Interesting to note these remarks by John Cannell, M.D., of The Vitamin D Council:
"You see, the question is not "Should men with prostate cancer be treated with vitamin D?" The question is, "Should men with prostate cancer be allowed to die vitamin D deficient?" The evidence based medicine folks say they should. We say they shouldn't. All patients with prostate cancer should have their vitamin D deficiency aggressively and immediately corrected and that requires up to 4,000 units of cholecalciferol every day. Physicians, researchers, or scientists who say 4,000 units may be toxic are simply admitting their ignorance of current scientific literature.

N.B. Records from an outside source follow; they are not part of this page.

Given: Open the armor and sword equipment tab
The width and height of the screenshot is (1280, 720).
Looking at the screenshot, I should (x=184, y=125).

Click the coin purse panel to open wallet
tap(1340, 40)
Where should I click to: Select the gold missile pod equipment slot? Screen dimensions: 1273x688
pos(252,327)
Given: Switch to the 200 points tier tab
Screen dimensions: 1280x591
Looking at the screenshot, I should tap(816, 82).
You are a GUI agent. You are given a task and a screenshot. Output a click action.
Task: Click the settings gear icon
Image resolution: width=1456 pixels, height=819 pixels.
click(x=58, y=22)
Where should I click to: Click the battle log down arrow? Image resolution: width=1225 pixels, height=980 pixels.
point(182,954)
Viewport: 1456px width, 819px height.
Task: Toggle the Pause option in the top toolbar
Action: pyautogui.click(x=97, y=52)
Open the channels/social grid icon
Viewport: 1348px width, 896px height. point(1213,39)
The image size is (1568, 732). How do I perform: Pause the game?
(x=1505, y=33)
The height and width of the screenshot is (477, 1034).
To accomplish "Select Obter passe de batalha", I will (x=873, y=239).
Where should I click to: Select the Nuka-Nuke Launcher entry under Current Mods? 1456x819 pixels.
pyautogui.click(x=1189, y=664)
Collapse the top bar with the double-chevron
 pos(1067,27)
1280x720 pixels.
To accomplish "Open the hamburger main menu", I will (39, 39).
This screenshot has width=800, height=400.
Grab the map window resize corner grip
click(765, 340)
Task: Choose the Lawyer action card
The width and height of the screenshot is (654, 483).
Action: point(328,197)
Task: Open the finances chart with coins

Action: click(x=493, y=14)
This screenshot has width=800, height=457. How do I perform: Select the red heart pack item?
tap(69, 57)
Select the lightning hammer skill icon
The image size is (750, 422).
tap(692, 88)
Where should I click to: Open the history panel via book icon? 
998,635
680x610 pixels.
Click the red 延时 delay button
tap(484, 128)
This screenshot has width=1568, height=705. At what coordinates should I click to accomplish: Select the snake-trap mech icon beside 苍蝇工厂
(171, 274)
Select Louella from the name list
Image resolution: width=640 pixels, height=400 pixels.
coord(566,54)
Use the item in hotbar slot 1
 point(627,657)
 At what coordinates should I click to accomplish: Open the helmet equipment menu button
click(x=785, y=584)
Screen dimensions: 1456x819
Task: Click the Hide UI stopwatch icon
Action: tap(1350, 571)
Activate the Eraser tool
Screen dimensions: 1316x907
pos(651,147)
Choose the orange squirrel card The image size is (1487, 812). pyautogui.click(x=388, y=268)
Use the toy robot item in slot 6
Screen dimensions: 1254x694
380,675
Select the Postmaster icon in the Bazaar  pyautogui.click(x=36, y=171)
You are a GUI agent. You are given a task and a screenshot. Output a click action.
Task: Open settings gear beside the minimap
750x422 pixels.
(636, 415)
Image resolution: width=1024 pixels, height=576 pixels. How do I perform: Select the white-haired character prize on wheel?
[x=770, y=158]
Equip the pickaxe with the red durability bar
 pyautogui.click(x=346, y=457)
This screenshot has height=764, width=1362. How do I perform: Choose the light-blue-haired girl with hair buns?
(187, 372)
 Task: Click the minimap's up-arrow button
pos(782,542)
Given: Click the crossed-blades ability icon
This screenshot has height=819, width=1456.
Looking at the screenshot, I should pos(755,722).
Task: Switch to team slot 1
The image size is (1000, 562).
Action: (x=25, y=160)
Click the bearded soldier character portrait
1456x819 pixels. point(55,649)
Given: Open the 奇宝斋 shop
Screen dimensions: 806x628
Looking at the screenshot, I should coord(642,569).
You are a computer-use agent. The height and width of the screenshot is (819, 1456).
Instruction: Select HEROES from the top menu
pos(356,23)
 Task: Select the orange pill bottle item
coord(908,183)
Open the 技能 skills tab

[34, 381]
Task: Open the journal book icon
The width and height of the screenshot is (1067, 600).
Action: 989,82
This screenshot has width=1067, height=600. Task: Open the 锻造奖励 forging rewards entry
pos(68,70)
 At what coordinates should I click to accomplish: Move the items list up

Physicians who have read the recent scientific literature and who understand the physiology and pharmacology of cholecalciferol would be comfortable using up to 10,000 units of cholecalciferol a day while following the patient's PSA, urine and serum calcium, and 25(OH)D. Thanks to the Toronto group, scientific evidence now exists that suggests such an approach may help prostate cancer patients; only time will tell.
Many patients with prostate cancer are on the long hopeless road towards death. Not only may plain old vitamin D help men with prostate cancer, it is likely to give them back their hope. Physicians have many rights, but the right to take away hope is not among them."
Medical Oncologist Charles "Snuffy" Myers provides this information regarding appropriate Vitamin D3 level:
"We use a broad goal of 50-100ng/ml. Most of what has been reported as Vitamin D toxicity is really toxicity from excessive calcium intake. From what I have seen, 25-hydroxyvitamin D appears to be very safe by itself. Clearly the literature is evolving rapidly and the direction is toward higher levels being also safe. In certain settings, hypercalcemia is quite unlikely. For example, in men on Zometa, it is hard to keep the calcium in the normal range - it all to easily slips into an abnormally low range, triggering hyperparathyroidism."
Note that Dr. Myers specifically remarks that the Vitamin D3 level should be within a "broad range" of 50-100ng/ml. That's his "broad range" spread. He assigns his patients specific goals, and for most that goal is in the 65ng/ml-75ng/ml range with total Vitamin D3 intake of up to 10,000 IU daily to reach that range. Increased Vitamin D3 intake shoud be accompanied by regular monitoring of blood serum 25-hydroxy Vitamin D, blood serum and urine calcium levels, and parathyroid hormone level.